Tonight, I am bitter. I am angry. I am full of so much hate right now. Hate of his fiance. Hate of the girl who killed him. Hate of the world that has done this to my family. And hate of myself, for indulging in this melancholy during a time of year my brother had loved. My brother’s favorite holiday of the year. Because it is meant to be filled with kindness and cheer. With joy and unconditional love for our fellow man. To be good, and do good. To be the light in the lives of others.

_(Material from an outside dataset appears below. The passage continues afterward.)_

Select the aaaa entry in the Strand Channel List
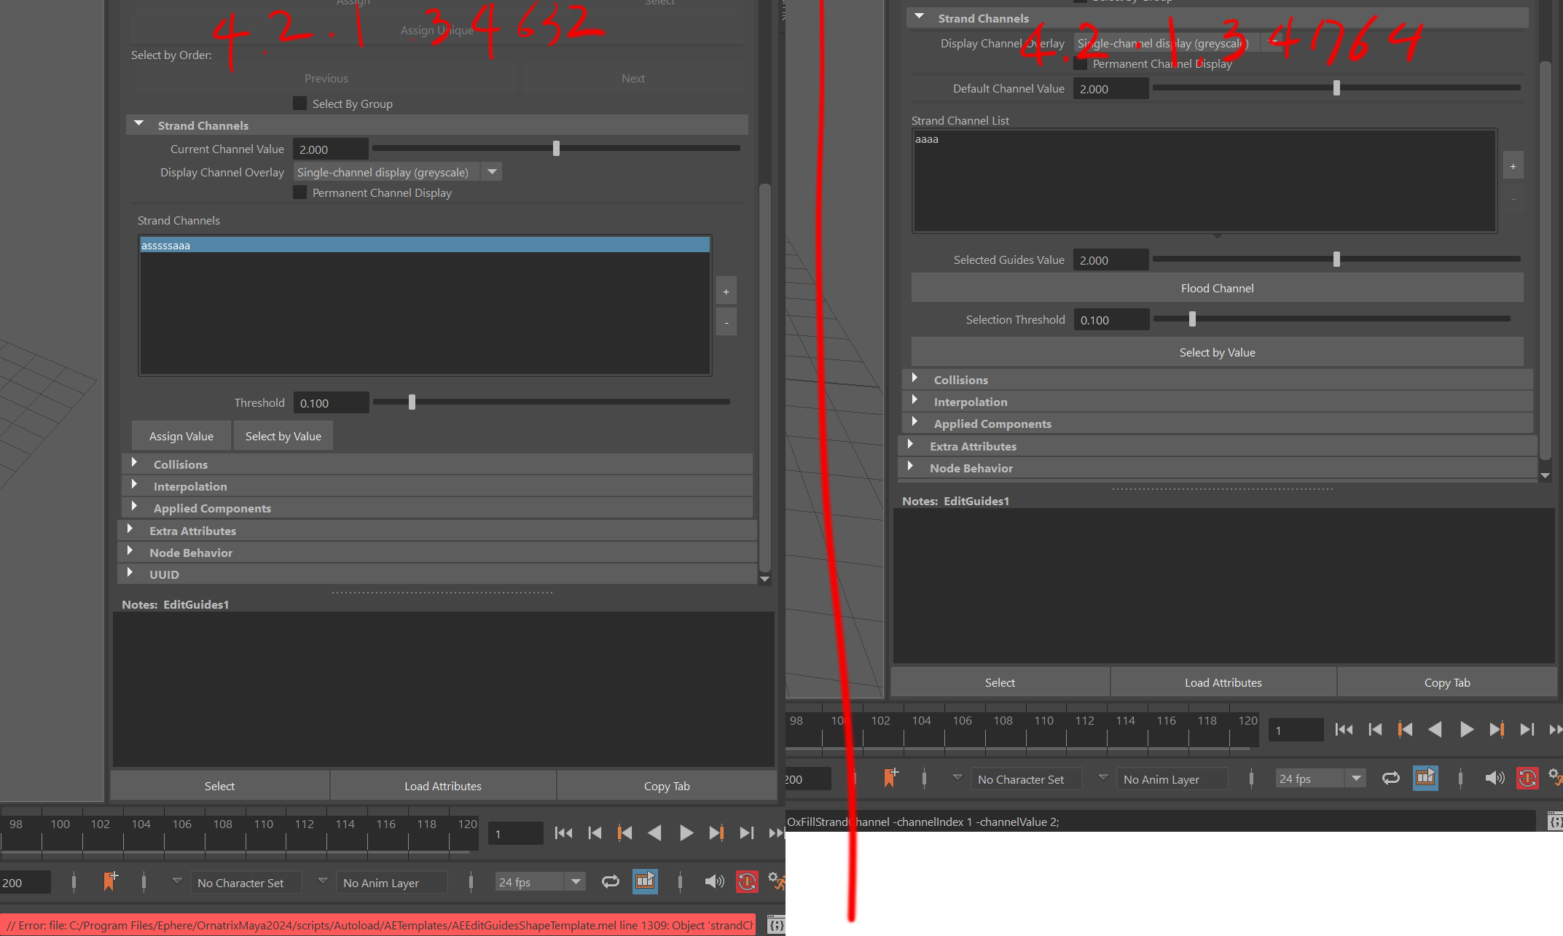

And I am trying. Oh goddess I am trying so hard to stay positive. To be happy right now. My life is wonderful. I have the man of my dreams, my best friend. I have a beautiful, wonderful, energetic baby boy with the brightest blue eyes I’ve ever seen in my life. I’ve got a spitfire of a dog who’s dumb as a fence post but so absolutely loyal and kind and loving. And a mother who, despite the hell we’ve gone through both together and apart, has yet to give up on me. I have a home to call my own for the first time since February 2010. I have my health, well mostly, okay sort of. Some of it. Enough to fill a teacup at least. I have food on my table, a laptop to type on, and tea in my cup. I have clothes on my back. Money is tight but my bills are paid. I have a prodigal sister back in my life who I never thought I could even be near again.
And yet, for all of this, I still feel this anger, this bubbling rage in my gut. Because my brother isn’t here. He’s not going to burst in my door as he has done every year for as long as I can remember, shouting “ho ho ho! merry Christmas!” with his belly so big it’s a bowl full of jelly. His goofy smile and his lopsided santa hat. His annoying stupid jokes and his giant lung crushing hugs. I will never have this again. And it hurts like hell. I have this giant man sized void in my heart that I keep trying to fill with as much happiness as I can. As much fond memories, traditions, and love as I have in me, and I keep finding more to shove in there. But it’s not enough. It will never be enough. And so I sit and I fester.
All I can do is my best. All I can do is try to get some sleep, even if it’s fitful. And look forward to my son’s first Christmas as he shreds the wrapping paper and knows the joy and magic of Santa Claus for the first time.